Evaluate $\int_0^{\frac{π}{2}}\tan (x)\ln (\sin x)\ln (\cos x)dx$

Question

Evaluate: $$I=\int_0^{\frac{π}{2}}\tan (x)\ln (\sin x)\ln (\cos x)dx$$

My ideas is to use the Fourier series of log sin and log cos:

$$\ln (2\sin x)=-\sum_{k=1}^{\infty}\frac{\cos (2kx)}{k}$$ $$\ln (2\cos x)=-\sum_{k=1}^{\infty}\frac{(-1)^{k}\cos (2kx)}{k}$$

But my problem is that I find difficult integrals like:

$$\int\tan (x)\cos (2kx)dx$$

My another idea is:

Use the substation : $y=\tan x$ then $dx=\frac{dy}{1+y^2}$

Then where $x=0 \Rightarrow y=0$ and for $x=\frac{π}{2} \Rightarrow y=\infty$

So:

$$I=\frac{1}{2}\int_0^{\infty}\frac{y\ln \left(\frac{y}{\sqrt{1+y^2}}\right)\ln (1+y^2)}{1+y^2}dy$$

But now I don't know how to complete.

(Data for locating displayed items)

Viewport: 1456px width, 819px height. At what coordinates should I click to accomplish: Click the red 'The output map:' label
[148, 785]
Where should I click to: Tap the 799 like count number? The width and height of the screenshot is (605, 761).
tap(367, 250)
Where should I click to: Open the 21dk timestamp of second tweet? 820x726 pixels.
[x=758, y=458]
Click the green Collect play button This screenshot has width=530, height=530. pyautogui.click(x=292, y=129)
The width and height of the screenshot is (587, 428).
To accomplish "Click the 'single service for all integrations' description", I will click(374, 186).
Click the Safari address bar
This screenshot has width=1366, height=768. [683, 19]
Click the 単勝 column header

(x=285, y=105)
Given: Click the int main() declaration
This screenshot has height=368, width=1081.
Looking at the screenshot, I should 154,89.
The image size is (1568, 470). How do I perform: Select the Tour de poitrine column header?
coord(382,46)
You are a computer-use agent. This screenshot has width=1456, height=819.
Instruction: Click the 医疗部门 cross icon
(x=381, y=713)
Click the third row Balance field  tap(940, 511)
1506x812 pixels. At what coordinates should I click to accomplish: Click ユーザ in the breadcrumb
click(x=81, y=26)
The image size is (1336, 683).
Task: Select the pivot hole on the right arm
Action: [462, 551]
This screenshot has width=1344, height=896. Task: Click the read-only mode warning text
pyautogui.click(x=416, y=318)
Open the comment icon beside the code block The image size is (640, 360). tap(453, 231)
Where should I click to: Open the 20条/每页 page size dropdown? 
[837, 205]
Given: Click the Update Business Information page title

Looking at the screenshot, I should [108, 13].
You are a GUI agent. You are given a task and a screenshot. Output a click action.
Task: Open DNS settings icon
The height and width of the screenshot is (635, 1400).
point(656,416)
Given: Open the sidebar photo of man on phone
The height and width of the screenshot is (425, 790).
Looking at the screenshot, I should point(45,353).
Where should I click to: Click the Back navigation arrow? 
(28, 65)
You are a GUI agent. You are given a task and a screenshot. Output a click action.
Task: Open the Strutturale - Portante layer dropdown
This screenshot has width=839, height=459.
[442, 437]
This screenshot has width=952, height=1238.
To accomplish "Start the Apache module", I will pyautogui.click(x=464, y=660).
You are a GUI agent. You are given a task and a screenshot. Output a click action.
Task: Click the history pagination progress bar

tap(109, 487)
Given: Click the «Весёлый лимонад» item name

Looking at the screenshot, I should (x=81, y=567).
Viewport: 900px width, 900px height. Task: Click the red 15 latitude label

§ **Direction 1**
Rewrite the integral question between "Then where $x=0" and "how to complete.", inclusive, putting "finish" in place of "complete".
§ **Direction 2**
Pick up the integral question after its last sentence and keep writing.
Nothing in the data is needed here.

§ **Response 1**
Then where $x=0 \Rightarrow y=0$ and for $x=\frac{π}{2} \Rightarrow y=\infty$

So:

$$I=\frac{1}{2}\int_0^{\infty}\frac{y\ln \left(\frac{y}{\sqrt{1+y^2}}\right)\ln (1+y^2)}{1+y^2}dy$$

But now I don't know how to finish.

§ **Response 2**
Answer 1

$I=\int_0^{\frac{π}{2}}\tan (x)\ln (\sin x)\ln (\cos x)dx$

$=-\int_0^{-\infty}t\ln (\sqrt{1-e^{2t}})dt$

(substituting $\ln(\cos{x}) = t$, so $\tan{x} dx = -dt$, and $\sin{x} = \sqrt{1-\cos^2{x}} = \sqrt{1-e^{2t}}$)

$=-\int_0^{\infty}u\ln (\sqrt{1-e^{-2u}})du$ (Substituting $t = -u$)

$=-\frac{1}{2} \int_0^{\infty}u\ln (1-e^{-2u})du$

$=-\frac{1}{2}\int_0^{\infty}u\sum_{n=1}^{\infty} (-e^{-2nu}/n)du$

$=\int_0^{\infty}\sum_{n=1}^{\infty} (\frac{(2nu)e^{-2nu}}{8n^3})(2ndu)$

$=\sum_{n=1}^{\infty} \frac{1}{8n^3}\int_0^{\infty} ke^{-k} dk$ (Subtituting $2nu = k$, and $\int_0^{\infty} ke^{-k} dk =1 $)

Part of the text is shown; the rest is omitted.